See Histogram for details.

Tips on Performance

  • Training:
    • in main task train, consider increasing --max-trainers to parallel multiple models (CPU, GPU, memory bounded)
    • in -dataset HCR.*, consider increasing --max-workers (IO and CPU bounded, require extra memory)
    • in -setting ml.DataLoader
      • always set optimize_sliceable_dataset to True if the dataset fits in memory.

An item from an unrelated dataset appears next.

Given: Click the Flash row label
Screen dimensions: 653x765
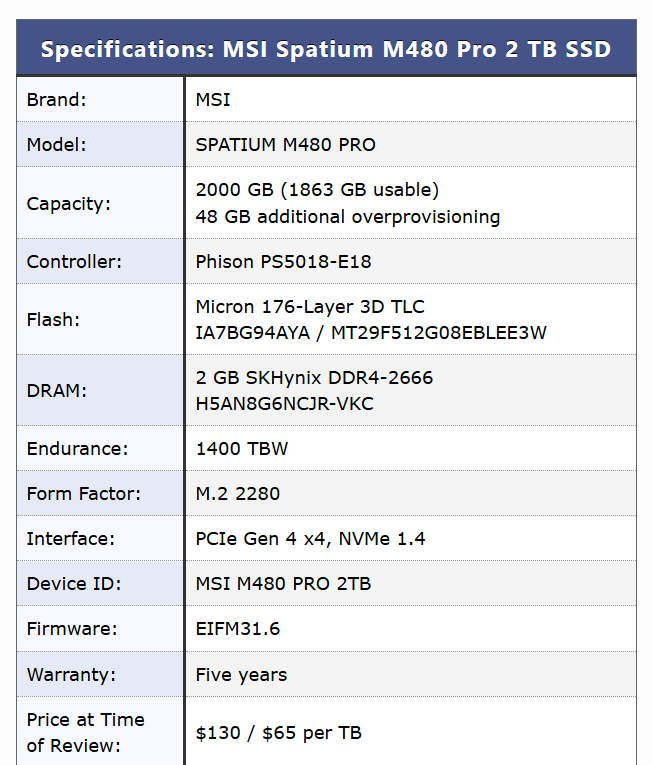Looking at the screenshot, I should [53, 319].
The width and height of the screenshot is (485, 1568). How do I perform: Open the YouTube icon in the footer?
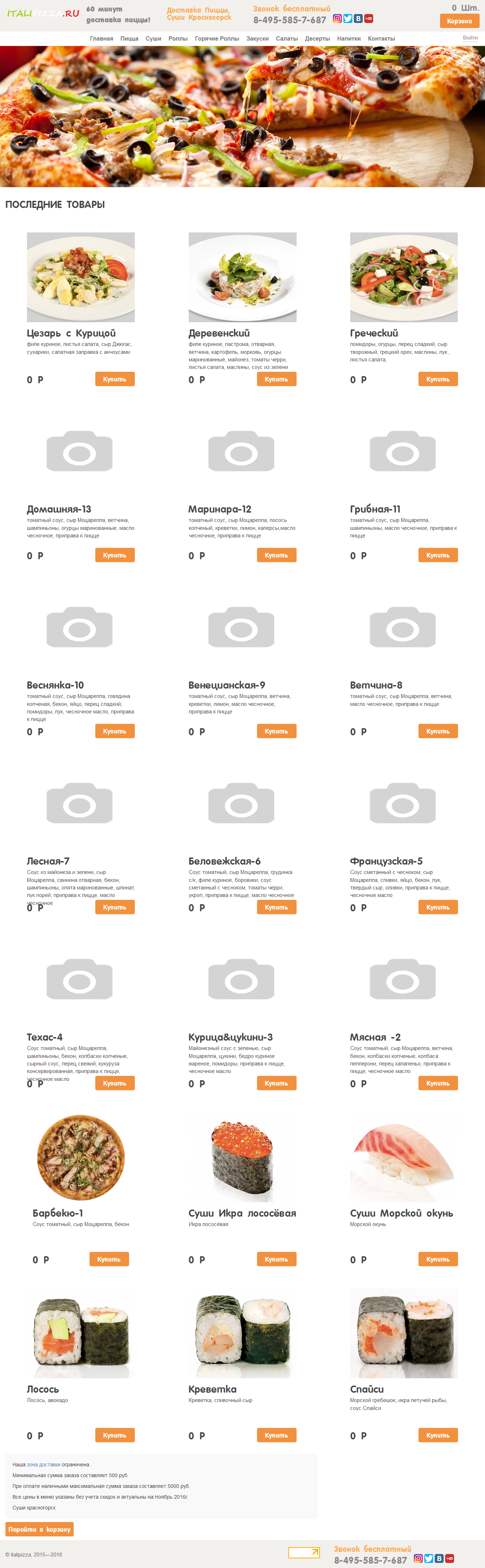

This option enables a custom data loader that makes use of torch's c++ based parallel slicing, which is significantly faster and more memory efficient than the default torch.utils.data.DataLoader.
      • if optimize_sliceable_dataset is disabled, consider increasing num_workers to speed up batch generation (mainly CPU bounded, require extra memory)
      • consider increasing batch_eval to speed up evaluation (mainly GPU memory bounded)
    • in -setting torch.Training, consider using disable_benchmark to skip all benchmark steps.
  • Evaluation:
    • in main task evaluate, consider increasing --max-evaluators to parallel multiple models (CPU, GPU, memory bounded)
    • in -setting torch.DataLoader, consider increasing num_workers and batch_eval. (IO and CPU bounded, require extra memory)
  • Merging k-folds:
    • in -analysis kfold.Merge,
      • consider increasing --workers (IO and CPU bounded, require extra memory)
      • consider using a finite --step to split root files into smaller chunks.